--- THE DATA ---
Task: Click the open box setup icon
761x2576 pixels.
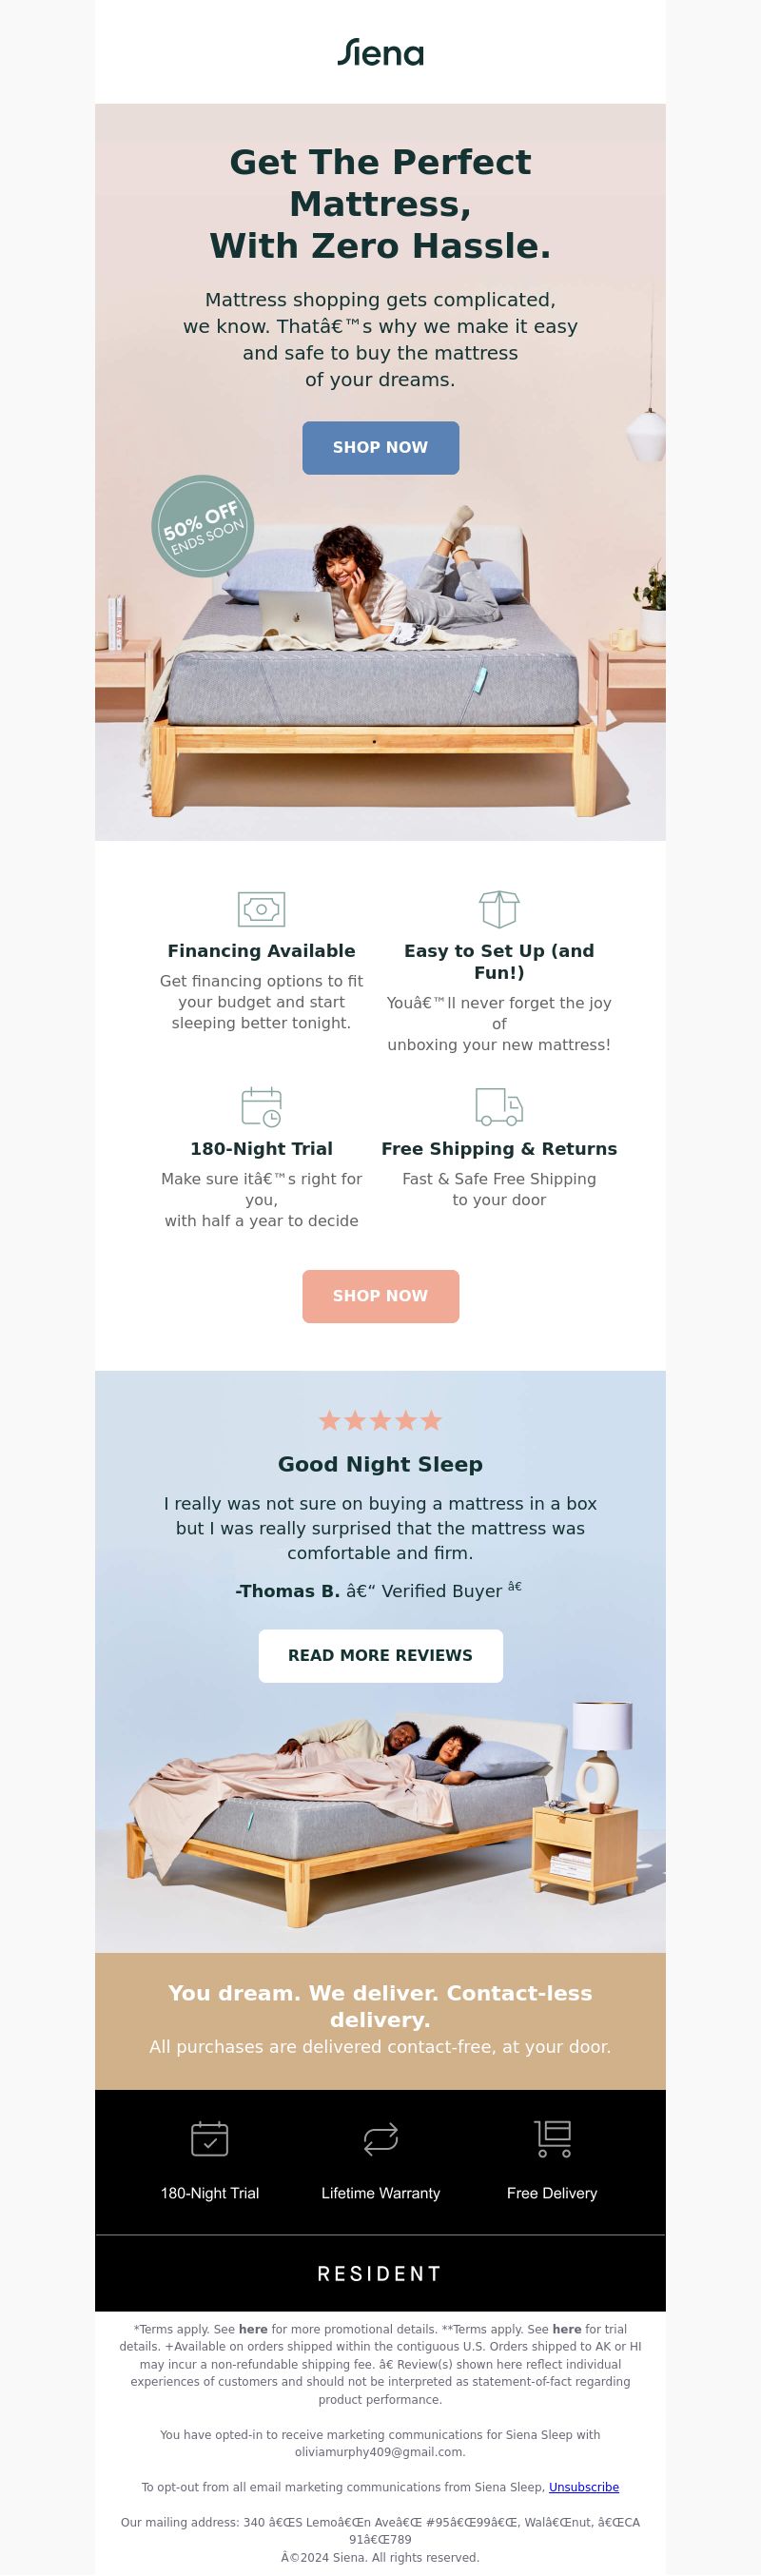Action: click(499, 909)
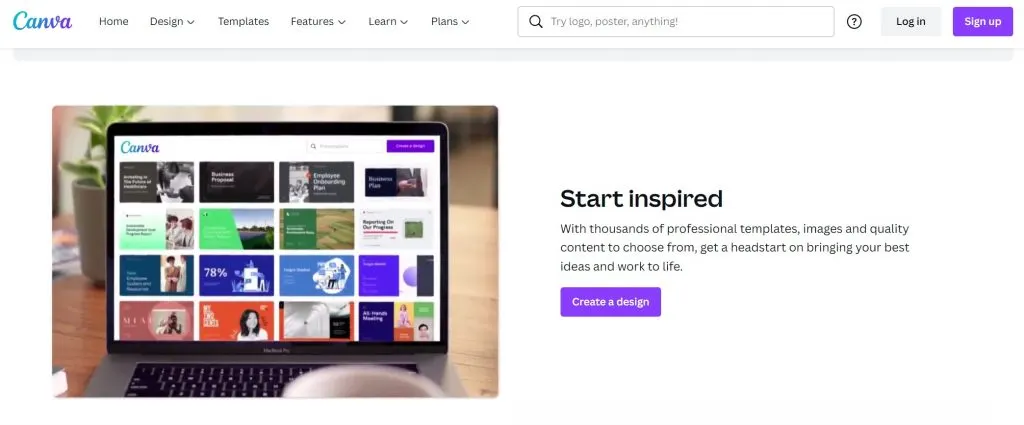Click the Log in button

910,22
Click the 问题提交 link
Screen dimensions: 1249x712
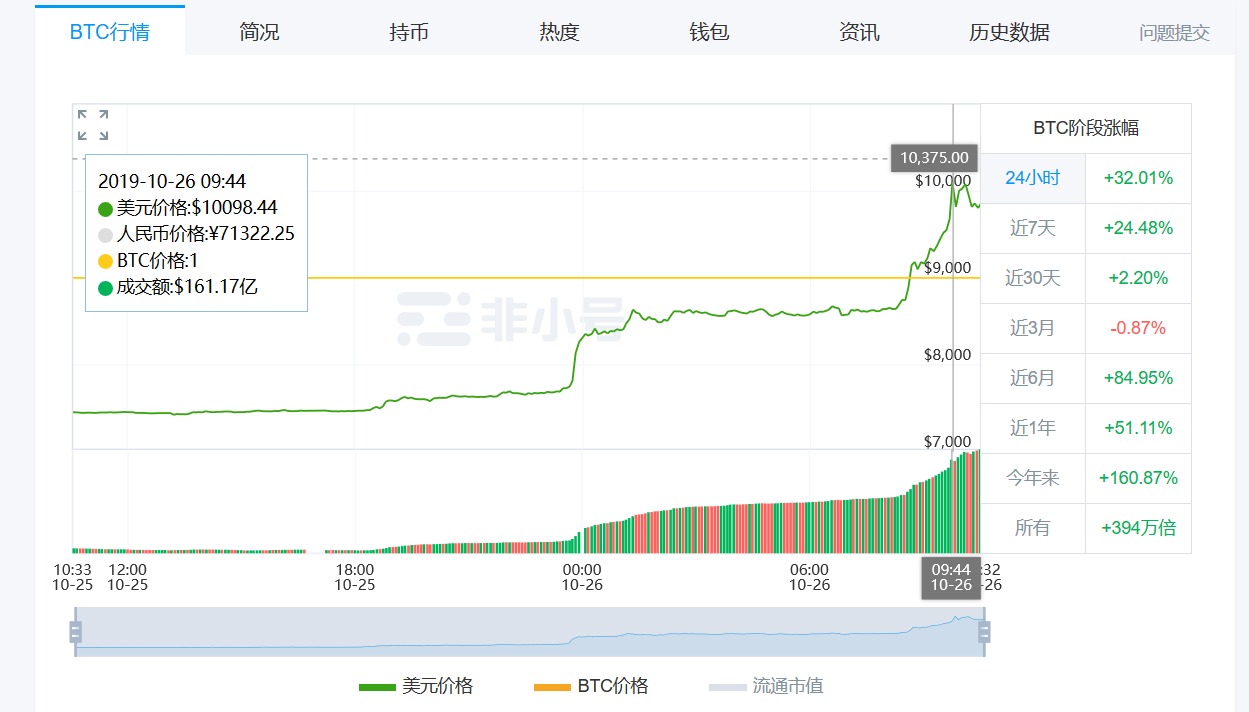(1175, 31)
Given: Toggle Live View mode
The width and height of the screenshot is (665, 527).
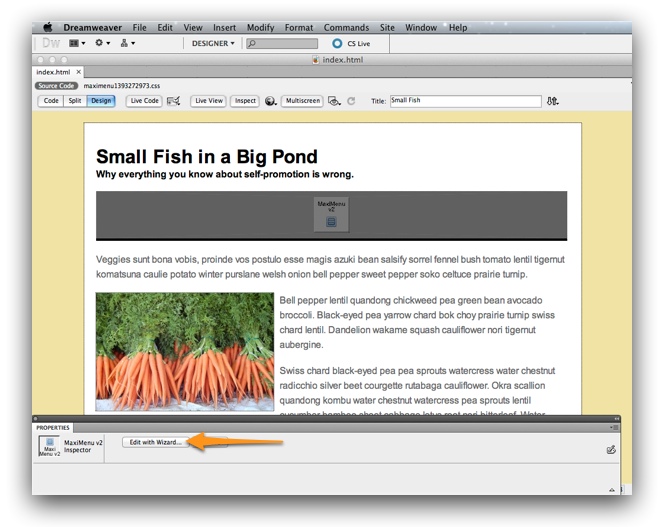Looking at the screenshot, I should coord(208,101).

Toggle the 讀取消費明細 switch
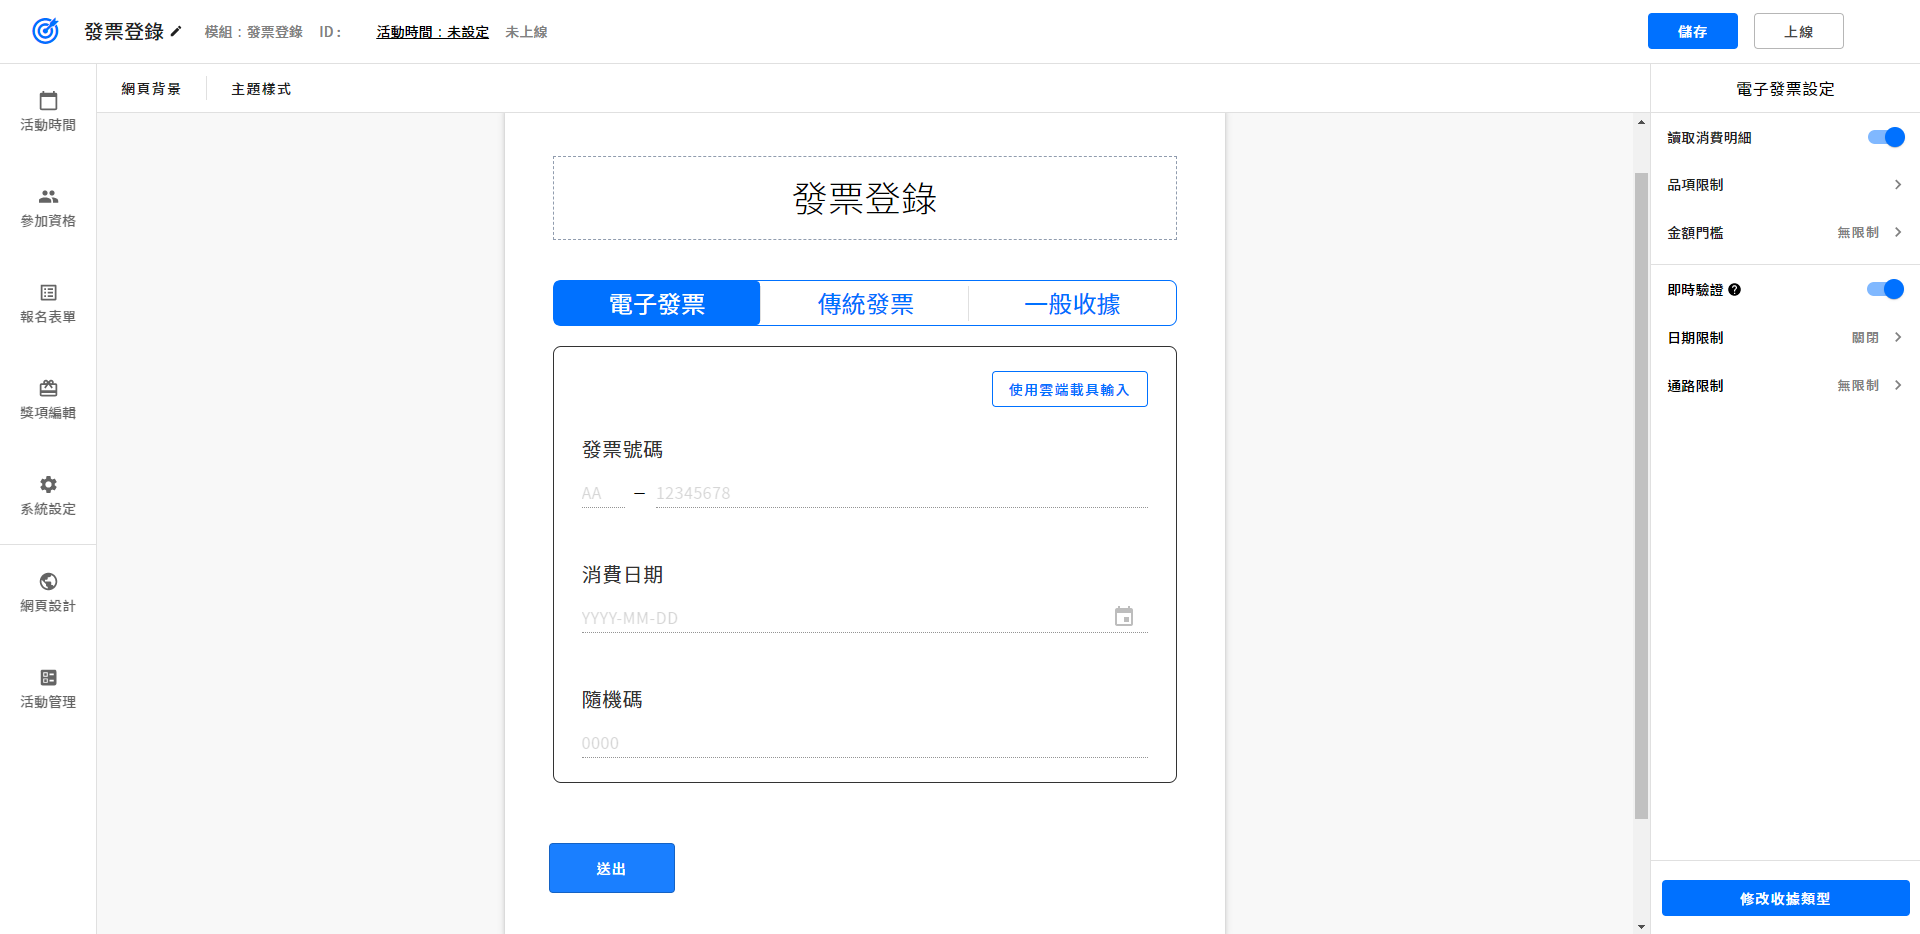[x=1886, y=138]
---
## WHAT YOU WILL DO
Reproduce the entries above word for word. Pictures stay out.

## WRITTEN SOLUTION
Task: Click the open box setup icon
761x2576 pixels.
Action: click(499, 909)
Click the Log in button

910,22
Click the 问题提交 link
Screen dimensions: 1249x712
(1175, 31)
Given: Toggle Live View mode
The width and height of the screenshot is (665, 527).
Looking at the screenshot, I should coord(208,101).

Toggle the 讀取消費明細 switch
[x=1886, y=138]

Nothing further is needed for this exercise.